Main Street (1920)

by Sinclair Lewis

Main Street is usually thought an attack on small-town narrow-mindedness, which it is, but it is more nuanced than that. Protagonist Carol Kennicott, the big-city girl who is moved to Gopher Prairie by her husband and rails against the town’s provincialism, is naive and vague about her aspirations. Her husband, Will, a doctor, is unimaginative and stodgy but well-meaning, steady, and surprisingly tolerant in places. Some critics suggested that Lewis had too much affection for his hometown of Sauk Centre, Minnesota, on which Gopher Prairie was based, to condemn it completely.

The story takes place in the early 20th century. Carol has graduated from a small women’s college in Minneapolis. She and Will meet in the Twin Cities, where he is visiting. When she arrives in Gopher Prairie as a new bride, Carol immediately finds it ugly. Her attempts to improve the town by promoting civic building projects, organizing a drama club, and encouraging reading fail.
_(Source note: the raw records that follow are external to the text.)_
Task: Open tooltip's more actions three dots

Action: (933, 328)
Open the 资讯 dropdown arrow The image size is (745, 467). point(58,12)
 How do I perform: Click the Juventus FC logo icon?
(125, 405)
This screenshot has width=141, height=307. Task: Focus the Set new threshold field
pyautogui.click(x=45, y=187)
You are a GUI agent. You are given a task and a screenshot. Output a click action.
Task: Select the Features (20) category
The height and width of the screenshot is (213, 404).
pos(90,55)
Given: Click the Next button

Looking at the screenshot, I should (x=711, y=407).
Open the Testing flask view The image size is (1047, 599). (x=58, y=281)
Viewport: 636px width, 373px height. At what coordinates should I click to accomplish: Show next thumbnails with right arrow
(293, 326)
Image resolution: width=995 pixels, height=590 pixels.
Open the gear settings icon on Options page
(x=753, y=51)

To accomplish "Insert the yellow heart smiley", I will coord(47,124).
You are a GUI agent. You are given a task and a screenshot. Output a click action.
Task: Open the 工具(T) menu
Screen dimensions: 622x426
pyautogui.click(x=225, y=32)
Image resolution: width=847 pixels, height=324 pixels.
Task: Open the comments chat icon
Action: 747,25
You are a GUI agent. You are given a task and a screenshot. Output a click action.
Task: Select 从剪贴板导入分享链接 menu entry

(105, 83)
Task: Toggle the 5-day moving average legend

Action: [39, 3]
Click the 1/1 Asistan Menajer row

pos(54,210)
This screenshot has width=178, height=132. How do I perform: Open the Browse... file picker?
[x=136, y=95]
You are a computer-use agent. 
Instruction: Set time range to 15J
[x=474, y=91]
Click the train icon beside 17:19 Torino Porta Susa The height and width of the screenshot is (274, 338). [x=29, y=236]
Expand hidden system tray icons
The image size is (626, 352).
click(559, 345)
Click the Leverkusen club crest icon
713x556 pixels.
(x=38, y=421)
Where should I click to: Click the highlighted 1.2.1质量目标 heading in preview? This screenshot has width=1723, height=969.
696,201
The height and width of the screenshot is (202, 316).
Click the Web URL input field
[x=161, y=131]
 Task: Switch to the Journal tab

She expresses liberal opinions and is resented.

To be sure, Carol’s judgment isn’t wrong — Gopher Prairie’s citizenry is uninterested in the bigger world, smugly self-satisfied, gossipy, and resistant to nonconformity and change — but her actions are headstrong. Lewis sympathizes with her while showing her as immature. When Carol makes her accommodation with the town at the end, it’s not clear whether Lewis is saying she’s given up or grown up.

Main Street is one of the most influential novels ever published in America. Critics noted that it was more informative about small-town America than sociological studies, and its image of the small town still holds today. Lewis won the Nobel Prize in Literature in 1930.